El Pacto por el Mar Menor pide que la recuperación del calado sea limitada y que toda intervención sea vigilada por los científicos y los pescadores

A.SALAS San javier
Viernes, 22 septiembre 2017, 11:04

Tras varias décadas abandonada, cientos de ojos miran ahora hacia la encañizada del Ventorrillo. El proyecto de recuperación que prepara la Comunidad Autónoma ha suscitado el interés y también el recelo de distintos colectivos, sobre todo hacia los trabajos de dragado que incluirá para recuperar el calado de esta franja singular en la que se comunican las aguas del Mar Menor y del Mediterráneo.

La redacción del proyecto ya está en marcha, por encargo de la Consejería de Turismo, Cultura y Medio Ambiente, que prevé tenerlo terminado a final de este año para realizar los trabajos a lo largo de 2018.

Según el objetivo de la Consejería, el proyecto "compatibilizará un pequeño uso de la actividad pesquera de este tipo de arte tradicional, con la finalidad turística y educativa para la puesta en valor de la actividad pesquera que se desarrolla en el Mar Menor compatible con el medio ambiente".

En la vieja encañizada, se prevé ceder "una parte para estudios medioambientales a desarrollar por distintos grupos ambientalistas o centros de investigación, que contribuirán a un mayor conocimiento de la laguna, un lugar emblemático para la Región de Murcia". Otras partes interesadas no lo tienen tan claro. La Cofradía de Pescadores de San Pedro, que agrupa a todos los trabajadores de la laguna, ya ha expresado en varias ocasiones su inquietud por que la encañizada adquiera otros usos predominantes a la pesca, que fue en origen la principal función de este enclave. De hecho, la única encañizada -de las cinco que se crearon- que sigue en funcionamiento, la de La Torre, tiene como actividad esencial la pesca por medio de este sistema único en el Mediterráneo: los laberintos de cañas que atrapan a las doradas y lubinas, cuando entran a desovar en las aguas cálidad y salinas del Mar Menor, y las mantienen con vida hasta el momento de la extracción.
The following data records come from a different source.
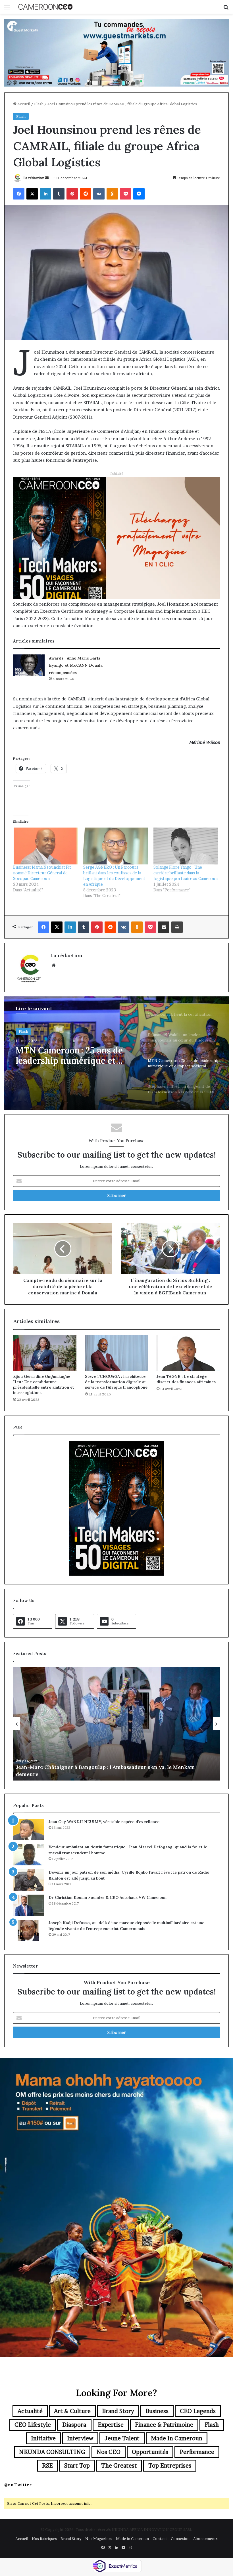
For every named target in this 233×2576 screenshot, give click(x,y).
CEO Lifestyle (32, 2424)
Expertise (111, 2424)
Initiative (43, 2438)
Estas instalaciones, situadas justo en la línea de intercambio de las aguas de los dos mares, han sido testigos de las temibles incursiones berberiscas en la Edad Media y objeto de trifulca por lograr la concesión para comerciar sus pescados, en un principio solamente a la ciudad de Murcia, que tenía el señorío sobre la albufera.

El proyecto incluiría la recuperación del edificio, construido en 1509, aunque ha tendido después varias rehabilitaciones. Las obras que incluya el proyecto es lo que más preocupación suscita en el Pacto por el Mar Menor, que reclama que el aumento de su calado se ciña "únicamente a eso, a la recuperación de 40 a 100 centímetros del calado, profundidad necesaria para el correcto funcionamiento de este sistema de pesca, si es que existieran lodos que obstruyeran los canales de cañas". Recuerda que las encañizadas es un ecosistema muy frágil, de unas 200 hectáreas de superficie, que apenas ha sido alterado, lo que convierte este enclave en una rareza ecológica.

Los integrantes del Pacto, compuesto por científicos, ciudadanos y representantes de todos los colectivos de la costa del Mar Menor, ya han dejado clara su postura sobre la encañizada: "Esperamos que dada la vulnerabilidad de esta zona de alto valor ecológico, los únicos trabajos que se efectúen allí sean los de recuperación de calado, y no otros. Toda intervención humana en las Encañizadas deberá contar con el asesoramiento del Comité de Asesoramiento Científico del Mar Menor y con el de la Cofradía de pescadores. Cualquier actuación allí (Red Natura 2000 y Parque Regional) deberá cumplir con la Ley 21/2013 de evaluación ambiental y con lo establecido en el PORN de las Salinas y Arenales de San Pedro del Pinatar".